◆ **Records for the exercise**
☆ ☆ ☆ ☆ ☆ ☆ ☆

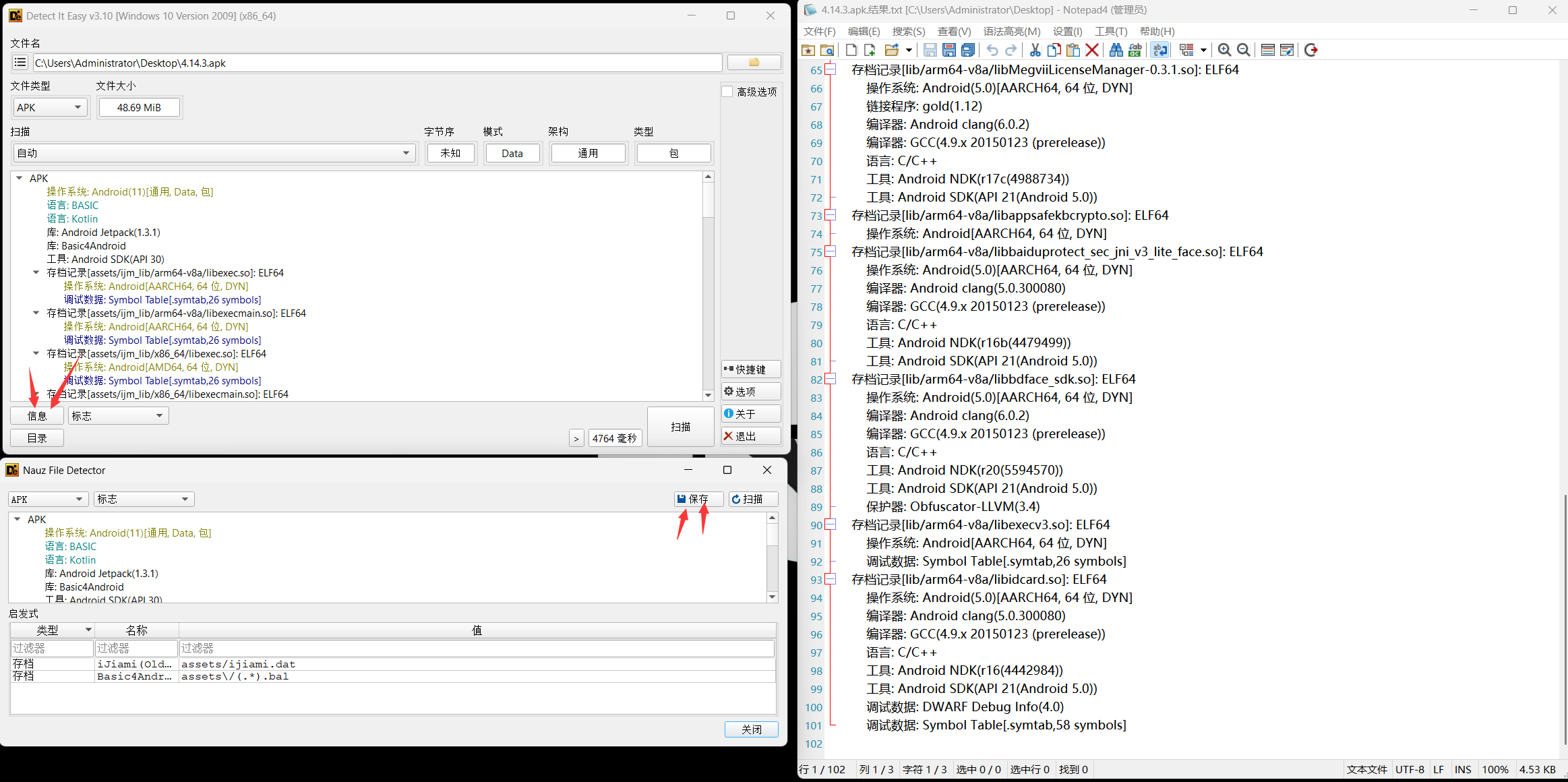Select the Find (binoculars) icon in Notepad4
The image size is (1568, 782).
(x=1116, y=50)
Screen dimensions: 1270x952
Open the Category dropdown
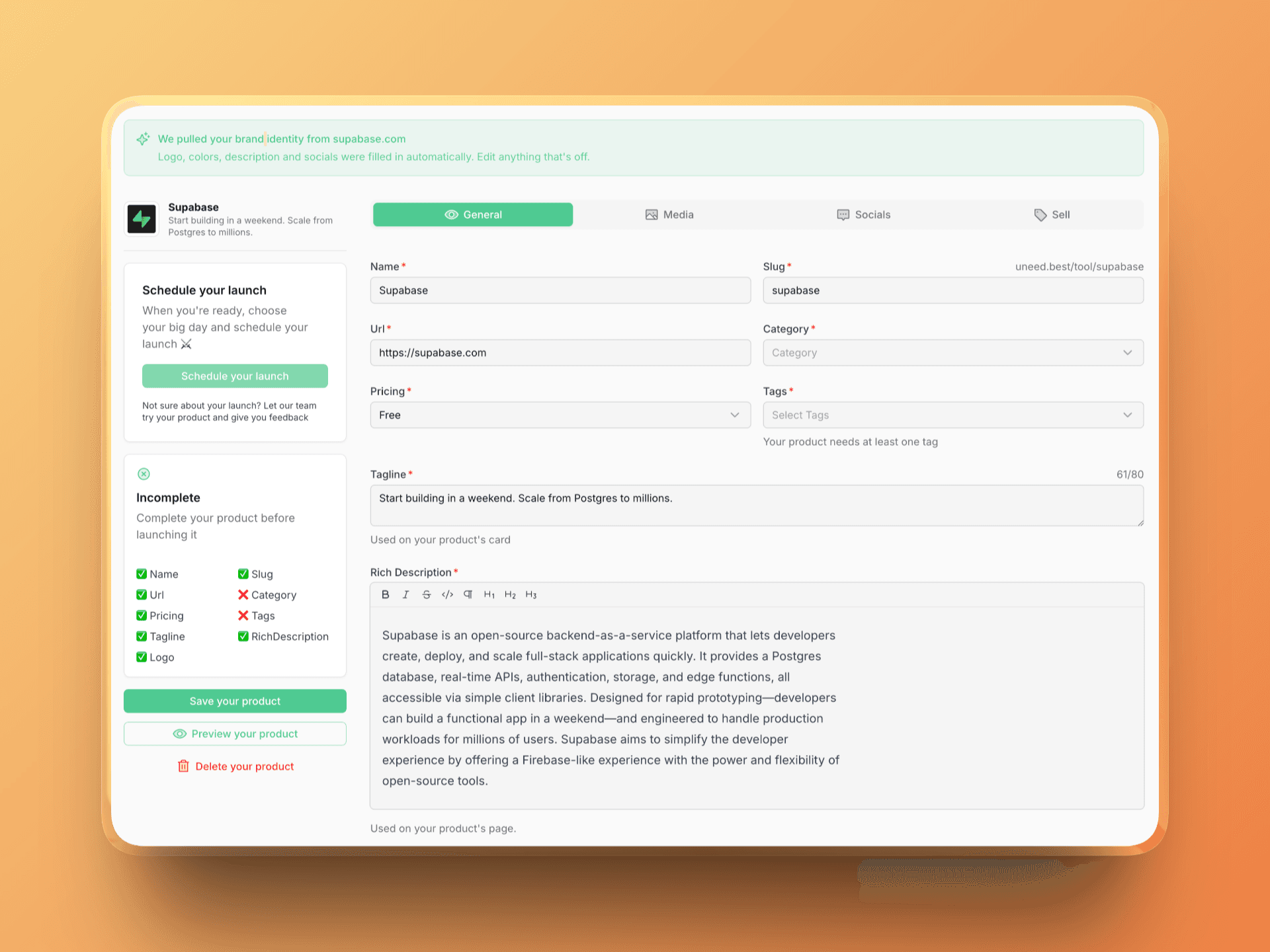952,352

☆ ☆ ☆ ☆ ☆ ☆ ☆

◆ **Task directions**
Excluding the pictures, restate word for word the lines from the one that holds "Screen dimensions: 1270x952" through the last line of the entries, both ends included.

◆ **Answer to this problem**
Screen dimensions: 1270x952
Open the Category dropdown
952,352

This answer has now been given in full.